Coming back to this movie 54 years after it was made and over 60 since
the events portrayed this movie can at time seam rather odd. The acting
is stilted and dialogue clipped, but this is a stylistic thing rather
than bad acting, after all the same style of acting can be witnessed in
Ealling Comedies, the proto-hammer horror films and any number of 'The
Blue Lamp' type police films. The bulk of the cinematography is also
nothing special, being straightforward 'one' or 'two' shots with
lighting that can be described as bog standard.
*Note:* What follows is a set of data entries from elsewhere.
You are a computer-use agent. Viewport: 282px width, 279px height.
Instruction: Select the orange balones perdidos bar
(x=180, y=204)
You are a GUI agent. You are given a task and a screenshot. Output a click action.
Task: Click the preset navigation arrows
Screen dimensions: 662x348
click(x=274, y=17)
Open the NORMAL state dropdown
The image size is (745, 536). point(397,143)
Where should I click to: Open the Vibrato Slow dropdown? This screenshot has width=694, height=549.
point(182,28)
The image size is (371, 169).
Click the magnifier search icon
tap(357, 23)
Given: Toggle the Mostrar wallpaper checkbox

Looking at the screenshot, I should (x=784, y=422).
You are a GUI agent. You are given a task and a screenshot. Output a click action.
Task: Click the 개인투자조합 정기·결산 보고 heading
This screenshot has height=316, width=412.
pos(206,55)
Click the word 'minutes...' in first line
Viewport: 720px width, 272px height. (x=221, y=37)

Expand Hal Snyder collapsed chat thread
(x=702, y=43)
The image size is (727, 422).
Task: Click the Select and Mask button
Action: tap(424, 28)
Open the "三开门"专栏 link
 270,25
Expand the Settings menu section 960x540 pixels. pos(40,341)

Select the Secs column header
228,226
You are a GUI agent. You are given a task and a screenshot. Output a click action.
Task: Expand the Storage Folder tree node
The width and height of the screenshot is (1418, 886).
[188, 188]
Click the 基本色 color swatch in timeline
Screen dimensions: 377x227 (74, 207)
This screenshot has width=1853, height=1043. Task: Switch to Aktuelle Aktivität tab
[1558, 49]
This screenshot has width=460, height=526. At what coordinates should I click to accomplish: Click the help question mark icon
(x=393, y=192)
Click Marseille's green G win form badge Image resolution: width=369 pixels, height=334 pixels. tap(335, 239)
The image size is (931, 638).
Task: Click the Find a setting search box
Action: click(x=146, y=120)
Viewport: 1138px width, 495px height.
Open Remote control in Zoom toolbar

However this film really scores on two fronts. Firstly the use of real
true to era aircraft (Leased from the RAF who still used Lancasters as
trainers at the time) flown by genuine RAF bomber crews and filmed
using the various lakes around Cumberland and West Yorkshire where the
real 617 squadron trained for the real mission. And secondly it's
dogged sticking to historical detail, or at least as much that could be
adhered to without breaking the official secrets act!! There is no
Pearl Harbour rewriting of history here. What you see is as near as
damn it what really happened. Even now the a comparison of the attack
as portrayed on film and the most recently published accounts of the
raid as released by the British ministry of defence show very few
factual flaws.
Also it must be born in mind that the early 1950's were not a pleasant
time for the UK populous. The nation was still crippled by US war debt,
many items were still rationed and the teething pains of the change
that would lead to the welfare state and the cultural and economic boom
of the 1960's were still cutting deep. So it is hardly surprising that
a film showing a heroic and resourceful Britian would strike such a
strong chord with its viewers.
I must be said some aspects of this film haven't aged well compared to
some of the other Brit war flicks of the time ('Battle Of The River
Plate' springs to mind), but as a historical document and comment on
Britian in the immediate post war era it stands tall as one of the most
important films of its time.
A very well made film, with a good script, actors and supporting cast. The film recreates the technical problems of the bombs development and squadron training. However, being made so soon after the raid the film ignores the relative lack of impact of the raid on German war production. However, the bravery of the air crews is very well portrayed. Guy Gibson, who was killed later in the war, won a Victoria Cross for his part in the raid and his leadership.